Stuck on an issue?

Lightrun Answers was designed to reduce the constant googling that comes with debugging 3rd party libraries. It collects links to all the places you might be looking at while hunting down a tough bug.

And, if you’re still stuck at the end, we’re happy to hop on a call to see how we can help out.

Wav2Vec2 CUDA memory usage doubled in v4.11.3 compared to v4.10.3 with the same batch size

See original GitHub issue

Environment info

transformers version: 4.11.3
Platform: Linux-5.11.0-40-generic-x86_64-with-glibc2.29
Python version: 3.8.10
PyTorch version (GPU?): 1.8.1+cu111 (True)
Tensorflow version (GPU?): not installed (NA)
Flax version (CPU?/GPU?/TPU?): not installed (NA)
Jax version: not installed
JaxLib version: not installed
Using GPU in script?: Yes, 3090
Using distributed or parallel set-up in script?: No

Who can help

@patrickvonplaten, @anton-l

Information

When using Wav2vec2 the memory usage roughly doubles when going from Huggingface v4.10.3 to v4.11.3 Whereas my 3090 (24GB memory) in v4.10.3 could handle a batchsize of ~32, in 4.11.3 this is reduced to ~10.
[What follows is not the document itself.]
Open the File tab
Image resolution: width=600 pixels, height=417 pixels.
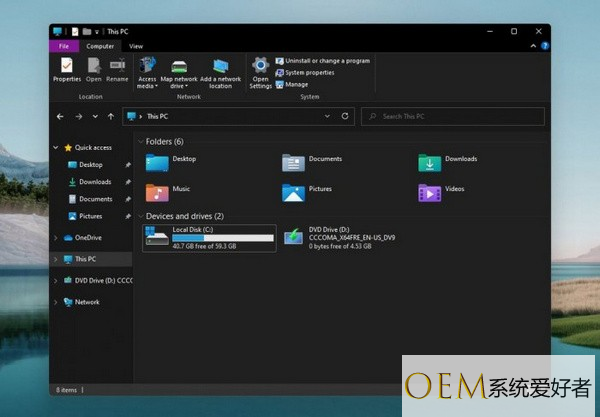tap(64, 46)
The problem arises when using:

my own modified scripts

The tasks I am working on is:

To reproduce

Steps to reproduce the behavior:

Run script with v4.10 and v4.11 and watch CUDA memory usage

Reproduce script (relatively minimal):

from transformers import Wav2Vec2ForCTC, Wav2Vec2Processor, TrainingArguments
from transformers.trainer import Trainer
from torch.utils.data.dataset import Dataset
import numpy as np

class ProcessedDataset(Dataset):
    def __init__(self, processor):
        self.processor = processor

    def __getitem__(self, i):
        x = np.ones(16000 * 10) # 10 seconds
        y = "this is a random sentence"
        with self.processor.as_target_processor():
            batch= {"labels": self.processor(y).input_ids}
        batch["input_values"] = self.processor(x, sampling_rate=16000).input_values
        return batch

    def __len__(self):
        return 10000

class DataCollator:
    def __init__(self, processor):
        self.processor = processor

    def __call__(self, features):
        input_features = [{"input_values": feature["input_values"][0]} for feature in features]
        label_features = [{"input_ids": feature["labels"]} for feature in features]
        batch = self.processor.pad(
            input_features,
            padding=True,
            max_length=None,
            pad_to_multiple_of=None,
            return_tensors="pt",
        )
        with self.processor.as_target_processor():
            labels_batch = self.processor.pad(
                label_features,
                padding=True,
                max_length=None,
                pad_to_multiple_of=None,
                return_tensors="pt",
            )
        labels = labels_batch["input_ids"].masked_fill(labels_batch.attention_mask.ne(1), -100)
        batch["labels"] = labels
        return batch


proc = Wav2Vec2Processor.from_pretrained("wietsedv/wav2vec2-large-xlsr-53-dutch")
model = Wav2Vec2ForCTC.from_pretrained(
    "facebook/wav2vec2-large-nl-voxpopuli",
    attention_dropout=0,
    hidden_dropout=0,
    feat_proj_dropout=0,
    mask_time_prob=0,
    layerdrop=0,
    activation_dropout=0,
    gradient_checkpointing=True,
    ctc_loss_reduction="mean",
    pad_token_id=proc.tokenizer.pad_token_id,
    vocab_size=len(proc.tokenizer),
    ctc_zero_infinity=True
)
ds = ProcessedDataset(proc)
data_collator = DataCollator(processor=proc)
args = TrainingArguments(
    output_dir="/tmp/tmp_model",
    per_device_train_batch_size=8,
    gradient_accumulation_steps=1,
    do_eval=False,
    num_train_epochs=1,
    fp16=True,
    group_by_length=False,
    save_steps=-1,
    eval_steps=1024,
    logging_steps=1024,
    warmup_steps=128,
    save_total_limit=1,
    dataloader_num_workers=1,
    seed=11
)

trainer = Trainer(model=model, args=args, train_dataset=ds, data_collator=data_collator)
trainer.train()

Expected behavior

Upgrading Huggingface Transformers from 4.10 to a later version should keep the memory usage in the same ballpark

Issue Analytics

State:
Created 2 years ago
Comments:12 (9 by maintainers)

Top GitHub Comments

2reactions

patrickvonplatencommented, Nov 15, 2021

Ok I think I already found one problem. It seems like the gradient_checkpointing PR refactor wasn’t 100% backward compatible.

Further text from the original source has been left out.